Men is wellicht geneigd deze verschijnselen in verband te brengen met het individualisme en de ik-cultuur of de opkomst van de massacommunicatiemiddelen. Het gaat hier echter bepaald niet om moderne verschijnselen. Ik hoef alleen maar te herinneren aan Abraham Kuyper. Hij werd – terecht – bewonderd om zijn werkkracht en organisatietalent en zijn rol in de emancipatie van het gereformeerde volksdeel. Maar de bewondering sloeg al te vaak om in kritiekloze verheerlijking die in de gereformeerde kerken van de 20e eeuw veel schade heeft aangericht. Zulke adoratie leidt in de regel tot partijschappen. De apostel Paulus wist daar al alles van, toen hij zijn eerste brief aan de gemeente van Korinthe schreef.

De manier waarop Paulus daarop reageert is veelzeggend. Sommigen zeiden: “Ik ben van Paulus”. Dat laat hij zich niet aanleunen, integendeel. Hij wijst van zichzelf af, omdat Christus en zijn evangelie in het middelpunt moeten staan. Daar zouden moderne ‘bijbelleraars’, maar evenzeer predikanten, hoogleraren en wie al niet de verkondiging van het evangelie tot zijn taak rekent, een voorbeeld aan moeten nemen. De predikant hoeft zich niet achter de boodschap te verschuilen. Hij kan dat ook niet: de persoonlijkheid van de prediker zal altijd op een bepaalde manier doorklinken in de manier waarop de boodschap wordt gebracht. Maar hij zal ervoor moeten waken – en dat geldt vooral voor wie “het wel kan brengen” – dat hij met zijn persoonlijkheid niet tussen de boodschap en de gemeente in gaat staan. Het is best mogelijk dat de boodschap door een bepaalde persoonlijkheid gemakkelijker ingang vindt. Maar wordt die boodschap dan om de goede reden aanvaard? Een te grote rol van de persoon van de boodschapper maakt de boodschap ook kwetsbaar. Wanneer de boodschapper van zijn voetstuk valt en het “Hosanna” verandert in “Kruisig hem”, kan de boodschap door de val van de boodschapper verpletterd worden.

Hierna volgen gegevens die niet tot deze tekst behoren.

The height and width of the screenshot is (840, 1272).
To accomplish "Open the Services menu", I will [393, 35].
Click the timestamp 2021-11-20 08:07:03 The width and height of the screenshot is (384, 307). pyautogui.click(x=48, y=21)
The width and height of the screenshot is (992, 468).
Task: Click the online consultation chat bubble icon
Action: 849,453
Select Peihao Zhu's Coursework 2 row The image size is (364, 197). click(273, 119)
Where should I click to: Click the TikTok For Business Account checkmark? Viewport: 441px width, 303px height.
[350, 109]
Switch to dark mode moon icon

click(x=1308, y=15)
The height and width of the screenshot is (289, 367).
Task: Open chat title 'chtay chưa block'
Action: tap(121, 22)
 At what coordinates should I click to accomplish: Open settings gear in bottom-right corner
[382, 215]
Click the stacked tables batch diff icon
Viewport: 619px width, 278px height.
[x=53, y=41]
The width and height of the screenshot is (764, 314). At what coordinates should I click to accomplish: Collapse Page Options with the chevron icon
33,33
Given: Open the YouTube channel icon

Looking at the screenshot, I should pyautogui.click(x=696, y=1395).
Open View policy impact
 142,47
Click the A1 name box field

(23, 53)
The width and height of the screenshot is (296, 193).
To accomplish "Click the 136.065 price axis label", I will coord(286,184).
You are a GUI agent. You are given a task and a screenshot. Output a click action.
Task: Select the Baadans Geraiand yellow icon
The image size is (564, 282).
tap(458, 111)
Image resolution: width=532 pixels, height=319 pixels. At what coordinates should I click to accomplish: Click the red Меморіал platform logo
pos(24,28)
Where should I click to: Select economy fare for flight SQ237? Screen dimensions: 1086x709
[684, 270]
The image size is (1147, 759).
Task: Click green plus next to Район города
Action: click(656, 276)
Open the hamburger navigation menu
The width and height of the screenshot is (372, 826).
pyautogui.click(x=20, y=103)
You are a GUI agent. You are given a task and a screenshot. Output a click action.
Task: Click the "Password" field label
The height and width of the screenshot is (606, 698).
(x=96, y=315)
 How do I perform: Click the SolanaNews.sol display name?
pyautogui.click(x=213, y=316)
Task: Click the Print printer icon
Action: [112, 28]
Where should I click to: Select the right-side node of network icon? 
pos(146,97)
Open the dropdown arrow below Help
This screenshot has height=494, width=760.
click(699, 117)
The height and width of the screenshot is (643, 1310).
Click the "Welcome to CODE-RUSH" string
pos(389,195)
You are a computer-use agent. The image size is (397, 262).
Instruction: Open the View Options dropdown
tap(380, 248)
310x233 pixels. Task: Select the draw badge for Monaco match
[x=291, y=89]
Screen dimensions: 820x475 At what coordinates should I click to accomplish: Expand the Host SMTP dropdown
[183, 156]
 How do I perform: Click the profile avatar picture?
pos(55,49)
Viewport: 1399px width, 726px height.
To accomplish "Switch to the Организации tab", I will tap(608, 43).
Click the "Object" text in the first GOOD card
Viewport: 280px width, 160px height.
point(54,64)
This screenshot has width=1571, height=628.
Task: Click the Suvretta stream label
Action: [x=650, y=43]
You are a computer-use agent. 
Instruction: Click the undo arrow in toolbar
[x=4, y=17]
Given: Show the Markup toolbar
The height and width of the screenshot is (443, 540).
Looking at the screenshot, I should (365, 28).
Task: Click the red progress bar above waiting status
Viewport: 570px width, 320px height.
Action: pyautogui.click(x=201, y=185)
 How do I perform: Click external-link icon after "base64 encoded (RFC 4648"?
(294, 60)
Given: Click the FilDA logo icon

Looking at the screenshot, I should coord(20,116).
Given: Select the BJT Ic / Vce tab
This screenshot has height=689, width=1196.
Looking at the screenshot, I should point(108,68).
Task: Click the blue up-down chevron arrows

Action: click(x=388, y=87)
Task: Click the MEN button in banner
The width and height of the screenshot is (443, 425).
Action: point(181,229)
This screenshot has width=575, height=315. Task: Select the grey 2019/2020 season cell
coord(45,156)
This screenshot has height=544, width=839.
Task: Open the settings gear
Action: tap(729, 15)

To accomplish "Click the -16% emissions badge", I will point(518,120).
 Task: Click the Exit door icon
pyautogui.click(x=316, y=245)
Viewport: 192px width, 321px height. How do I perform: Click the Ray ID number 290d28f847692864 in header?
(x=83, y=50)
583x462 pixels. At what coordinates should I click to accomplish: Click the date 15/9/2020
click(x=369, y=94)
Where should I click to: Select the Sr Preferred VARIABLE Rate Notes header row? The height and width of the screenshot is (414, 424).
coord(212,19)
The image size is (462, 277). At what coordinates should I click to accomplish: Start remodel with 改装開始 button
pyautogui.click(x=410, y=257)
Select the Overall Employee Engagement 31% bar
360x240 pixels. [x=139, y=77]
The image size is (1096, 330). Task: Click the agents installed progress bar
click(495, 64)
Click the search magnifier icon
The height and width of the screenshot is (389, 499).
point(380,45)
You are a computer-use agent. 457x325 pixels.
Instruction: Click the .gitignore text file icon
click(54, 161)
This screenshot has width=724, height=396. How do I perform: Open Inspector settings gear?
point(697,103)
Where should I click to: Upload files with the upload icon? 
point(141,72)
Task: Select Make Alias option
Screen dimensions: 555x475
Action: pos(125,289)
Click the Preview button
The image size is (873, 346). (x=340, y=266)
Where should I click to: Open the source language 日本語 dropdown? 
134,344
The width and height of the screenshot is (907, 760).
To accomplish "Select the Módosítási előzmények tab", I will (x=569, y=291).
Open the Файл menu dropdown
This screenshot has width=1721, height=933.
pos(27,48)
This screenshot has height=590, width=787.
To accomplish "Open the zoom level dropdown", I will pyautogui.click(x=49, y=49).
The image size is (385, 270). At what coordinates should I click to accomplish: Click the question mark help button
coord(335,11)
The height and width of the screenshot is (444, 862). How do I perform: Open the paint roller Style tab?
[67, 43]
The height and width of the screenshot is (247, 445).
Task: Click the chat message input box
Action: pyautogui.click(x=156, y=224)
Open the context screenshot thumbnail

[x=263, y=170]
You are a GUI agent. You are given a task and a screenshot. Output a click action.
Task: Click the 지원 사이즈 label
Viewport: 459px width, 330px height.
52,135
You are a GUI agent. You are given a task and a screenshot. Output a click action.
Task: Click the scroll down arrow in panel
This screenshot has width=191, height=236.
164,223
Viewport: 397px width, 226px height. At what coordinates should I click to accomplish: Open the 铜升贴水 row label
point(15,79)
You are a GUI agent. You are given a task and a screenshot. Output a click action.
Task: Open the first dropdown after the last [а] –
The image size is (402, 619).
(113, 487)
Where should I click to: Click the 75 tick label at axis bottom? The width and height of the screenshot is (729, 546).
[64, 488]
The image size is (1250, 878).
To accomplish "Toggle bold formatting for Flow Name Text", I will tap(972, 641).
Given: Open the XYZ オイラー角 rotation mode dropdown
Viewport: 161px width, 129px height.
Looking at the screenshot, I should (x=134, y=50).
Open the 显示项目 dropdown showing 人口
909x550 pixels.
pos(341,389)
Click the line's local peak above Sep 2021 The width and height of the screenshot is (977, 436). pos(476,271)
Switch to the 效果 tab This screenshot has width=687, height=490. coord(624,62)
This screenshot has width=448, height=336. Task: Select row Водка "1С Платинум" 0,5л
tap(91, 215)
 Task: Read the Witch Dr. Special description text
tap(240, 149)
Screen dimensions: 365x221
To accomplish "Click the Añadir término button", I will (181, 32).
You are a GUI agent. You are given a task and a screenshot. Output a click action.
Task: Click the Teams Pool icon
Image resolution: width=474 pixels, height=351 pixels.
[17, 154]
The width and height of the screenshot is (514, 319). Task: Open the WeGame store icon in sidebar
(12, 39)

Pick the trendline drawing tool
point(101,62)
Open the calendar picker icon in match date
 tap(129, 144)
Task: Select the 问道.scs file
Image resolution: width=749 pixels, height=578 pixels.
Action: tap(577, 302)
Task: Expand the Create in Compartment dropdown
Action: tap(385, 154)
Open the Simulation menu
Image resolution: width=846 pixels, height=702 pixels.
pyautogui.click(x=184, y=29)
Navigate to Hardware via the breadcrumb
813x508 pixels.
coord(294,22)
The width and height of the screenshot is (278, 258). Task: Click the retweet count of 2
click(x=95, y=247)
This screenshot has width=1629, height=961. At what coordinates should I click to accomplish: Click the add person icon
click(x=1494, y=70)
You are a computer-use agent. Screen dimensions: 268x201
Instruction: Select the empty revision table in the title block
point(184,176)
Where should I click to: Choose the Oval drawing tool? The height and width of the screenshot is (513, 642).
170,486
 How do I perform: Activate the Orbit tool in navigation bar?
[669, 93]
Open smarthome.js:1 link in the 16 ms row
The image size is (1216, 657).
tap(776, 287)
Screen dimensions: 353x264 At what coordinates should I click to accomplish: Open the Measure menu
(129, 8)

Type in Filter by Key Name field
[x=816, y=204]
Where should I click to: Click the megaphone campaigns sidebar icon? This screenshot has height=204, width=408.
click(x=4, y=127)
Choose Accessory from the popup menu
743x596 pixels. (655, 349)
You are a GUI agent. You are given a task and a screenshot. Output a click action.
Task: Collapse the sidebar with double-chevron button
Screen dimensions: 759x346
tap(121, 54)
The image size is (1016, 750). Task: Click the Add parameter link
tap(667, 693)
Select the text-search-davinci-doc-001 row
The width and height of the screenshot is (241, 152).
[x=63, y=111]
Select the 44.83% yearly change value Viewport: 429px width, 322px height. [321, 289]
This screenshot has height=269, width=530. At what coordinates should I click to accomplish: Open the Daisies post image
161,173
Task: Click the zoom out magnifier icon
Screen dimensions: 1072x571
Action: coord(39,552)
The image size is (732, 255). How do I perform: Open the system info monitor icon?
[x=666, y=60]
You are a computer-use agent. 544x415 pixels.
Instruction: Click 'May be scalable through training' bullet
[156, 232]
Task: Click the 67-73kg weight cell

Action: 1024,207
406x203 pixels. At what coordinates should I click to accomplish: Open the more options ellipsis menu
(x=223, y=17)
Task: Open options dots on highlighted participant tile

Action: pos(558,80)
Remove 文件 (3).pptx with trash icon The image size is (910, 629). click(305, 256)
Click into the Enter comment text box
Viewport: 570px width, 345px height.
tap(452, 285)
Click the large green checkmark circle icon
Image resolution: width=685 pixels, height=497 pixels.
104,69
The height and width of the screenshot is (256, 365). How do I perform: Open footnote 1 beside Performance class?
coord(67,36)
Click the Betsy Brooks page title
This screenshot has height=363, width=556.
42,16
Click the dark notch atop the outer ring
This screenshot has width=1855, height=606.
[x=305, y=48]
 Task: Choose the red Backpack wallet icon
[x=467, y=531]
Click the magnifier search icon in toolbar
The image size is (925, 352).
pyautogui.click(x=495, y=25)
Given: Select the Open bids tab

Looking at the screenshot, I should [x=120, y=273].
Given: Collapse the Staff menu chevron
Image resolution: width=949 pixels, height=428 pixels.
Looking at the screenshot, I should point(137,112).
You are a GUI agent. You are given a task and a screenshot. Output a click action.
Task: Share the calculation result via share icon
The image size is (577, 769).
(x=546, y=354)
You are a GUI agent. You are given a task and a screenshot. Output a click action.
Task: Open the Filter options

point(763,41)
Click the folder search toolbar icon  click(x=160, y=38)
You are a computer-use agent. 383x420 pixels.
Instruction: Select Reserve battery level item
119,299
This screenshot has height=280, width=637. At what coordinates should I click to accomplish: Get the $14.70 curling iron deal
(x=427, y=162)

Een kerkverband is geen garantie tegen misstanden zoals hierboven beschreven. Dat kerkverband moet wel functioneren. Ik wees er al op dat in het geval van de frauderende wetenschappers het systeem van de peer review – de beoordeling door vakgenoten – heeft gefaald. Misschien moet dat aan slordigheid worden toegeschreven. Maar wellicht houden wetenschappers elkaar ook – bewust of onbewust – de hand boven het hoofd. Dat kan ook in de kerk gebeuren, wanneer personen op het schild worden geheven en in het middelpunt komen te staan. Kerkelijke vergaderingen moeten er niet voor terugschrikken voorgangers aan te spreken en desnoods maatregelen tegen hen te nemen wanneer hun visies niet in overeenstemming zijn met de Schrift en de belijdenis van de kerk. Voorgangers moeten ook te allen tijde bereid zijn tot verantwoording van wat zij te berde brengen. De Schrift is niet aan hen, maar aan de kerk toevertrouwd.

Dat betekent dat ook de toehoorders een verantwoordelijkheid hebben. Er is inderdaad, zoals Rien van den Berg schrijft, een gemeente nodig die een voorganger “niet laat wegkomen met gelikt (en intelligent) verkondigde onzin.” Dat is een gemeente die niet gekenmerkt wordt door luiheid en oppervlakkigheid, maar een gemeenschap waar mensen de Schriften bestuderen “om te zien of het inderdaad waar was wat er werd gezegd” (Hand. 17,11). Zeker ten aanzien van de verkondiging van het evangelie dient de gemeente zich te laten leiden door de aansporing van Paulus: “Onderzoek alles en behoud het goede” (1 Thess. 5,21).